Records for the task:
_ _ _ _
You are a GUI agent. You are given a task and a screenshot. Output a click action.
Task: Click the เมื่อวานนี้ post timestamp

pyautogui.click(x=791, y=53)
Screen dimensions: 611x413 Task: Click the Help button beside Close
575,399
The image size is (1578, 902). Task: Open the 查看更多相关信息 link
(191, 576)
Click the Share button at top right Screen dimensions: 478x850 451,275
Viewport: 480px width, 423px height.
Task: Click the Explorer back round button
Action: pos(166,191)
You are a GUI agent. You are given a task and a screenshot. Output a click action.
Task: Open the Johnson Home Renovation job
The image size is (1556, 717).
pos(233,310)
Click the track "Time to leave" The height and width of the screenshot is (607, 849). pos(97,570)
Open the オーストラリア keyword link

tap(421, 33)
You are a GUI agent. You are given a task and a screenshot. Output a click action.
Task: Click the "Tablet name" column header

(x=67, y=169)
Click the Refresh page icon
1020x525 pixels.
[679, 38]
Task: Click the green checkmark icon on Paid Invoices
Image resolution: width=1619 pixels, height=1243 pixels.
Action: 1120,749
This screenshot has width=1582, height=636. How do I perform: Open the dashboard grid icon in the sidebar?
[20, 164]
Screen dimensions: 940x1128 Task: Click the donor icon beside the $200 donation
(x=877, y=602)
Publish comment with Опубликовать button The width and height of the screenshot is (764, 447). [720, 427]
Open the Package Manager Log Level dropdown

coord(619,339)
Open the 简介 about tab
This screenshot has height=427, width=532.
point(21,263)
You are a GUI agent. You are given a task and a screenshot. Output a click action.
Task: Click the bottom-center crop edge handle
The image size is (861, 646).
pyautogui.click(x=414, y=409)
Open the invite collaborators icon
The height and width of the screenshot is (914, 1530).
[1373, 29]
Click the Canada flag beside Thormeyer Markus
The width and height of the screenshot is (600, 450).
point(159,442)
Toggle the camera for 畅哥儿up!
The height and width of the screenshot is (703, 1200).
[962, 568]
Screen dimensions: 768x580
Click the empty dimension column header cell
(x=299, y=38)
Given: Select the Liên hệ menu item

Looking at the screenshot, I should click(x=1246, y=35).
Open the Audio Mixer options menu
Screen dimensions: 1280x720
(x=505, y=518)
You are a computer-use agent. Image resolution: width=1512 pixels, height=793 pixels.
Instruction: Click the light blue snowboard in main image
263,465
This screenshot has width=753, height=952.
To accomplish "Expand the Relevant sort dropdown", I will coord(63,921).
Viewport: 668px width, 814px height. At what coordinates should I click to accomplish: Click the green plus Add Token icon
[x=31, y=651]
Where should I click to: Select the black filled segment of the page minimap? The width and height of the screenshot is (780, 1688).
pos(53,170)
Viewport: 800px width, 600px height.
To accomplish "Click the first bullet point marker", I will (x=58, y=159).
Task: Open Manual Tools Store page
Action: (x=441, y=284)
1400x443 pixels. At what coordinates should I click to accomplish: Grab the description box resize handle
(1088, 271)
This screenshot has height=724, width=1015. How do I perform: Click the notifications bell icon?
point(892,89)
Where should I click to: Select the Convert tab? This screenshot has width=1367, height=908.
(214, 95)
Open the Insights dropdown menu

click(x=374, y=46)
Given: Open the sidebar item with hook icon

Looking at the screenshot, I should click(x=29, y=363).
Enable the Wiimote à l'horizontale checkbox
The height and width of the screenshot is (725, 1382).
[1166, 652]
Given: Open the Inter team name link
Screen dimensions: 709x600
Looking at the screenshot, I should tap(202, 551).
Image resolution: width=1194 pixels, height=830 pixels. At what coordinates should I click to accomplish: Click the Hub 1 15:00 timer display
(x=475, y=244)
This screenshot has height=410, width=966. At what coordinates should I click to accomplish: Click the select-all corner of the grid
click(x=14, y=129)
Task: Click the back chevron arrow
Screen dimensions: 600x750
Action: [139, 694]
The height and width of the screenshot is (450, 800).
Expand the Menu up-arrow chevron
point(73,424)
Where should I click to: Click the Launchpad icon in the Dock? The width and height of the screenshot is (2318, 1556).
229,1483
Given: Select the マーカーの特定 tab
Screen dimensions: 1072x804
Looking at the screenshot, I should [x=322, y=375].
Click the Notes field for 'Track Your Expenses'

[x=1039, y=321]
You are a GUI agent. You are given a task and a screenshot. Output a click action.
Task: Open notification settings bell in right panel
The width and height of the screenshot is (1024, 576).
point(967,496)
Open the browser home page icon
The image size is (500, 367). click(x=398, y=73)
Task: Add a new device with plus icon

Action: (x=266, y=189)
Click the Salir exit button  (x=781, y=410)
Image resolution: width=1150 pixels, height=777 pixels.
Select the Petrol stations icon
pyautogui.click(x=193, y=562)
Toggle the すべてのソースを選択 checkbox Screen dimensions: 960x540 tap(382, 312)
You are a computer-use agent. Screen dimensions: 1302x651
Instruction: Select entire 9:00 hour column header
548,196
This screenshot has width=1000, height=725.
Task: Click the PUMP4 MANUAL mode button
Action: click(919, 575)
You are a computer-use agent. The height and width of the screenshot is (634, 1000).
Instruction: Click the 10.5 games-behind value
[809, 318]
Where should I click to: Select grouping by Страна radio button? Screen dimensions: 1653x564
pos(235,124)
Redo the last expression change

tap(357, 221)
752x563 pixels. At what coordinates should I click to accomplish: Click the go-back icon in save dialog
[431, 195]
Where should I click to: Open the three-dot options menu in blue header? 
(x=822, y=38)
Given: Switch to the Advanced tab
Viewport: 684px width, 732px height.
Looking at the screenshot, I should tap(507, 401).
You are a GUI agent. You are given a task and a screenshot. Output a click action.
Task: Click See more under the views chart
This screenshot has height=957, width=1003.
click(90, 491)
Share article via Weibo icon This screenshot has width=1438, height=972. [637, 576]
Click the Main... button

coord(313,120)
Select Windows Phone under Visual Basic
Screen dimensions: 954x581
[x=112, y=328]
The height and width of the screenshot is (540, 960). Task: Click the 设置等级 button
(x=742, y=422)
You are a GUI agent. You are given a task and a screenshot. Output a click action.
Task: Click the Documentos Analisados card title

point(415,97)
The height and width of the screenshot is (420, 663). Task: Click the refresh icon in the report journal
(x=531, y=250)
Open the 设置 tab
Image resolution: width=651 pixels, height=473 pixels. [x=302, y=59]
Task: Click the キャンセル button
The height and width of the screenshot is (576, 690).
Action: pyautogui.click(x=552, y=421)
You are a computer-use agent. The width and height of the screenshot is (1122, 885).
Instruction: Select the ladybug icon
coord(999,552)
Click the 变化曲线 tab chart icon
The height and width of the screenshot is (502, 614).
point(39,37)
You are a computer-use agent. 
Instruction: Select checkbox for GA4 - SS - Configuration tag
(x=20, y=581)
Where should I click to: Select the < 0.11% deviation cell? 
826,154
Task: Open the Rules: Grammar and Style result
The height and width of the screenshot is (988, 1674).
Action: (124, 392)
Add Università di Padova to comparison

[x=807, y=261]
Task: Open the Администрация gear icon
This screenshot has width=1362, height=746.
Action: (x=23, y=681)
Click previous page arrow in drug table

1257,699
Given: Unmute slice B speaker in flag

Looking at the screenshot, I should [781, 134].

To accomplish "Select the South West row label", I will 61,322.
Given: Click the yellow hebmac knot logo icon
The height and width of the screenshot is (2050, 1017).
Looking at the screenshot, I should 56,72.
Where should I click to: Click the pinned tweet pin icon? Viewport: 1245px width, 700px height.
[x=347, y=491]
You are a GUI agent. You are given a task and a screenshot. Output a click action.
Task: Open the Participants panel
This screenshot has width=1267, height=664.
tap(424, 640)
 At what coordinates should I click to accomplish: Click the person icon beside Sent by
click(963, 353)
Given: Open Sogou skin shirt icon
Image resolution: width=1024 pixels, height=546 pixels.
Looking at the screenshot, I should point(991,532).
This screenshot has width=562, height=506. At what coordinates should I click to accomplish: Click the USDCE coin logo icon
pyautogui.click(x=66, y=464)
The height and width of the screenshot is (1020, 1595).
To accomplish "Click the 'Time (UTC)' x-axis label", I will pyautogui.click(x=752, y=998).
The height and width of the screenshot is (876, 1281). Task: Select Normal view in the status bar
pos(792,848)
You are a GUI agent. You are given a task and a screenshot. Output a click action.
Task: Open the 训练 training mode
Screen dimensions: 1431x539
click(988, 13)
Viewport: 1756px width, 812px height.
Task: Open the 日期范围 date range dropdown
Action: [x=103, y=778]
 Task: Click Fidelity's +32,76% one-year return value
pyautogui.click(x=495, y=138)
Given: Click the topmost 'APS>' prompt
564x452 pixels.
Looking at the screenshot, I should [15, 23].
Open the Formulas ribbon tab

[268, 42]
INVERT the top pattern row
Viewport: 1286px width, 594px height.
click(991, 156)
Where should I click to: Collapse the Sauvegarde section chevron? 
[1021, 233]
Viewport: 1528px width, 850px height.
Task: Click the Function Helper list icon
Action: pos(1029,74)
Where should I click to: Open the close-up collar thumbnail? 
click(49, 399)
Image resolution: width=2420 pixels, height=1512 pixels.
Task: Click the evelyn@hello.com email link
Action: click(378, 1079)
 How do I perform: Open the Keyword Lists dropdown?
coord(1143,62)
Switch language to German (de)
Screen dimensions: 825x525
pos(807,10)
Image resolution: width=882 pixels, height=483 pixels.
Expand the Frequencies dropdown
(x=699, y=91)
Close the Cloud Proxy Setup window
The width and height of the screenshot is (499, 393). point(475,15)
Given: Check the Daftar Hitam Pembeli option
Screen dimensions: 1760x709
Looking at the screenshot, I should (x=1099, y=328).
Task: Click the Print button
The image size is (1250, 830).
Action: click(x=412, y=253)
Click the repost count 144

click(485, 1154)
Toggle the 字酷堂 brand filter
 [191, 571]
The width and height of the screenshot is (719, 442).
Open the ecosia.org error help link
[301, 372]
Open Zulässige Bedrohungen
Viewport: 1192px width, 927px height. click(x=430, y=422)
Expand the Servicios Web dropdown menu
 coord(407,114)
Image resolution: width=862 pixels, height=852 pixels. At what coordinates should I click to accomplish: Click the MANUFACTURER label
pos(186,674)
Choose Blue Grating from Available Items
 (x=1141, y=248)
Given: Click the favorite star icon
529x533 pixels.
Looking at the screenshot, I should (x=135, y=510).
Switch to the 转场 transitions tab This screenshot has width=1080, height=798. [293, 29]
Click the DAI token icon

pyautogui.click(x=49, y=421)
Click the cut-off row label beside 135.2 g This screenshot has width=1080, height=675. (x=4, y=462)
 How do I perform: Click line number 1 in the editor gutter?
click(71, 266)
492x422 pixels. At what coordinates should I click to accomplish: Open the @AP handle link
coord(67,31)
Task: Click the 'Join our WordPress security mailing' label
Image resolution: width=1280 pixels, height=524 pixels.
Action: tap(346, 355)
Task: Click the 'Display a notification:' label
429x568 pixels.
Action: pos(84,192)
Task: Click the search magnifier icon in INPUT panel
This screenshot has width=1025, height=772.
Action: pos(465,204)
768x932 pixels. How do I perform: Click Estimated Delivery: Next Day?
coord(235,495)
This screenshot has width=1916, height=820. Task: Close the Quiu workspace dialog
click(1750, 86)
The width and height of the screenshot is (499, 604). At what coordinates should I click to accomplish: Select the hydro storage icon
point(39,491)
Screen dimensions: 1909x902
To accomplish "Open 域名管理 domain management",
_ _ _ _
Exercise instructions:
In the listing above, start at the line with "The width and height of the screenshot is (1024, 576).", go on through the line with "Toggle the すべてのソースを選択", and copy each of those lines exactly; leave out all the rest.

Result for this exercise:
The width and height of the screenshot is (1024, 576).
point(967,496)
Open the browser home page icon
The image size is (500, 367). click(x=398, y=73)
Task: Add a new device with plus icon

Action: (x=266, y=189)
Click the Salir exit button  (x=781, y=410)
Image resolution: width=1150 pixels, height=777 pixels.
Select the Petrol stations icon
pyautogui.click(x=193, y=562)
Toggle the すべてのソースを選択 checkbox Screen dimensions: 960x540 tap(382, 312)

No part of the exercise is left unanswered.